Sep 03, 2004 19:45
This tale is true, and mine.
What great words to start a poem with. They're from Burton Raffel's translation of the Anglo-Saxon poem, The Seafarer. The first half is about a man's maddening love for the sea, unforgiving, frigid, lonely, and ever-calling. I love it - his passion for something he'll never understand and is irrevocably tied to, the dispair with the sea and the hollow restlessness without it.
I wish I was passionate about something. That there was something in my life, something I do, that I couldn't live without. Not just the people that I love, but something that I do that is so much a part of me that I would be utterly lost without it.
There's things I enjoy, don't get me wrong, but if I think about it, there's, let's see...reading, acting, writing, and drawing. And everything else is people. Would I keel over and die without reading or acting or writing or drawing? Hard to say. I'd have nothing to do, certainly, but would it take away part of who I am? I don't think so...Reading helps me *not* be who I am, to become someone else who can have adventures and be lovable and endure through things and have a happy ending. And it's the same with acting, except that it's Let's Pretend for the entertainment of observers, which is a way awesome concept, by the way. And writing I enjoy because it flexes my brain; it lets me create something, from myself, and tease and erase and edit and start over. And there's always something to add, something more to make it fuller. It lets me feel like I'm doing something constructive about becoming who I ought to be.
Someday someone ought to give me a map of myself. A sort of index so that I can actually see what's there. And how to find it, should I need it. But mostly I just want to know what's there, what potential I have, what I should focus on, what to correct and what to improve, what I can aspire to be that's actually in my reach. I'd really like to know. See, when you're drawing, it's all laid out in front of you, plain to see. You don't always know what to do to make it better, but you can see what needs improving. It's simple, unless you make it otherwise, but even then it's in your control. Mostly. But sometimes things just end up there and you have to embrace them or work around them. There's an instant result, whether you like the result or not.
~
A boy told me I was pretty today. This is a landmark occasion; it's never happened before. I'm still a little awed by it, having lived all of the life I can remember minus a few months not thinking I was at all attractive. And then a few months thinking I might be, but not thinking anyone else saw what I did.

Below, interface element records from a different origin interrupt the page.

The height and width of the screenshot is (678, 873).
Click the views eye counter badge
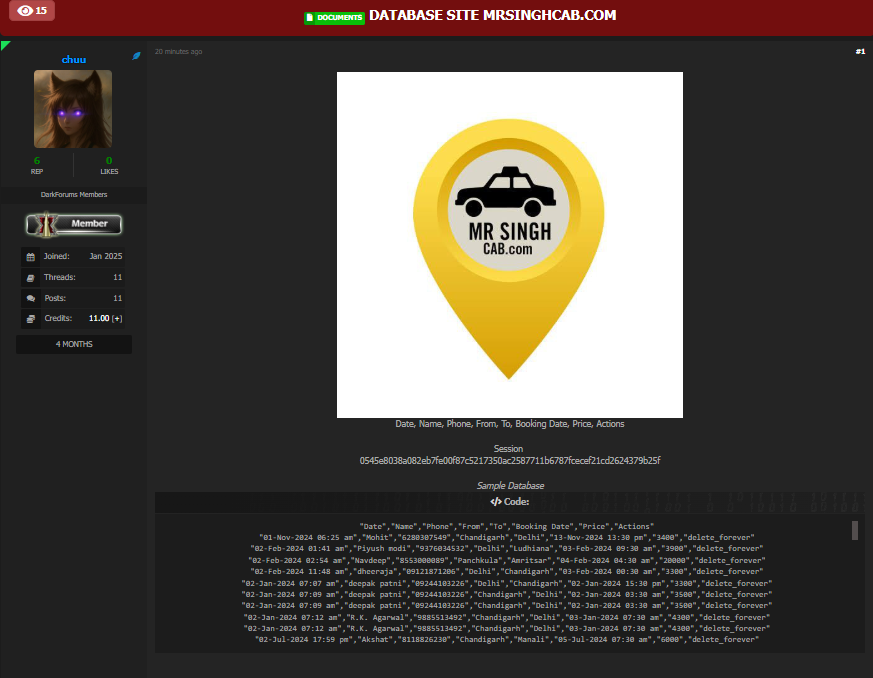click(x=33, y=11)
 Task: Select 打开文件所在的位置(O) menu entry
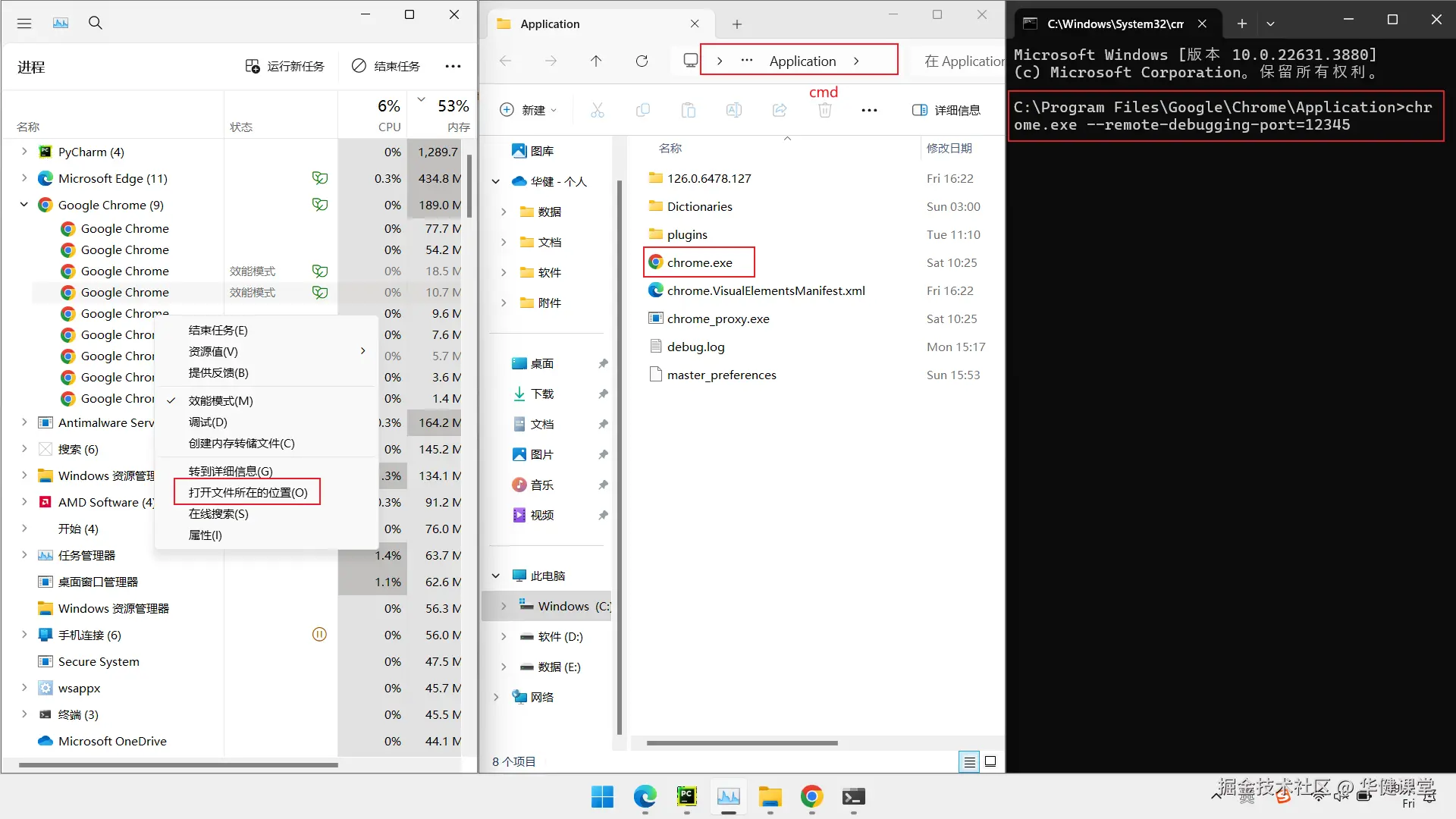point(247,492)
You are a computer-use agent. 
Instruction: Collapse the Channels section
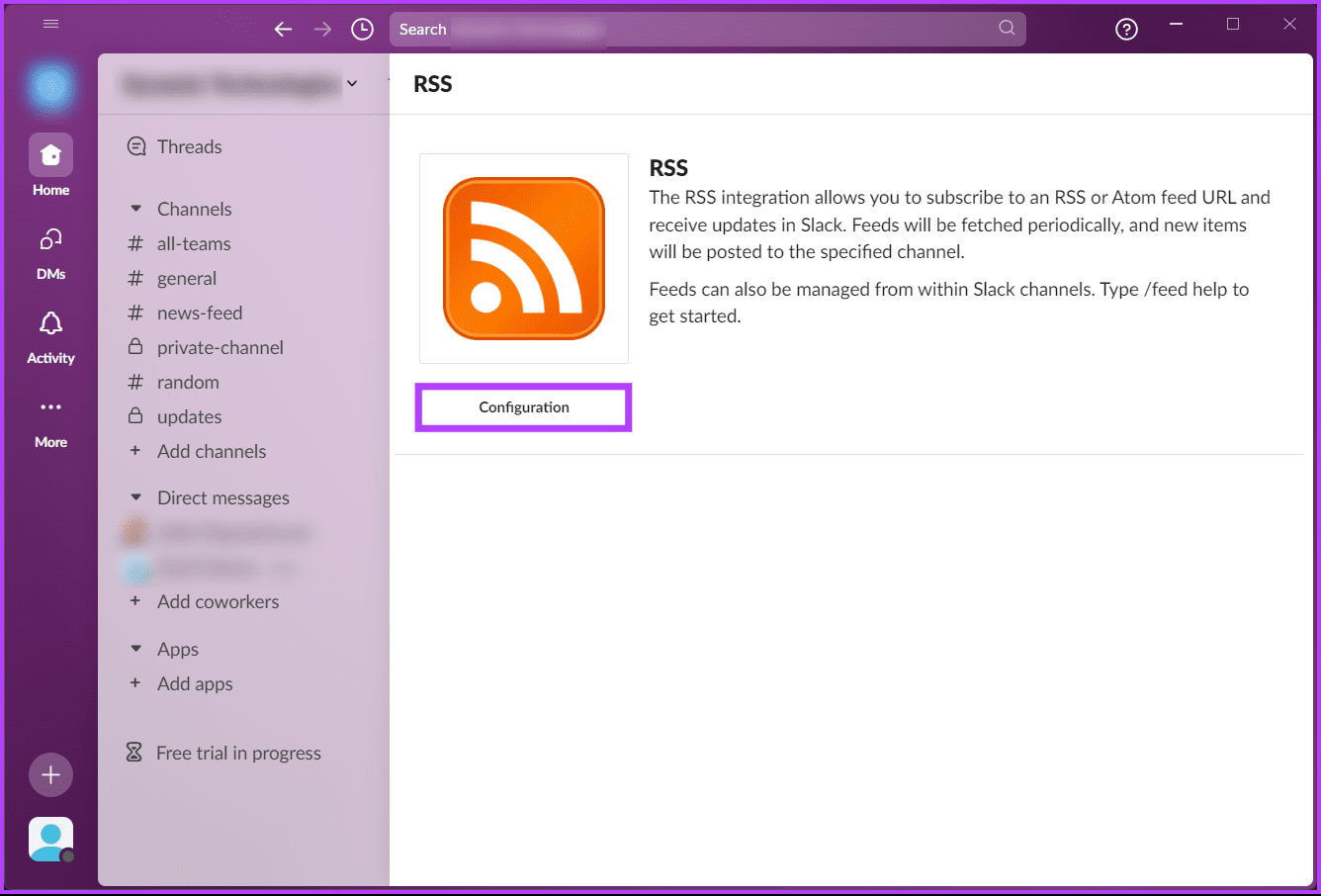[136, 209]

What's the point of a male-female relationship that won't end in marriage, anyway? Friendship, I think. Getting to know people that are different than you and learning how to get along with them and finding out what you like and dislike about them, and about yourself. And to have fun, of course. So is that all I have in mind, about He Who Shall Remain Nameless? To be friends, and to find out what's to like and dislike, and how he makes me feel about myself, to have fun? I'd like to think so. But then there's the fact that I wouldn't really mind holding his hand, and sitting next to him, and being hugged, y'know? Not that I would really truly care if that wasn't any part of it. Seriously, I'm happy being able to play with his hair, just little things like that that friends would do, that I like to do because I know it feels nice and because he's cute. That's all I ask for.
~
Thank goodness for long weekends, when I can go to bed at 8:30 and not have to worry about getting my homework done. I have to clean my room, go shopping with Dad for Mom, who is out of commission because of the surgery on her shoulder, and study for an English test. It's going to be a nice weekend, all three days of it. Mmmm. Three day weekend. Yeeeeeees.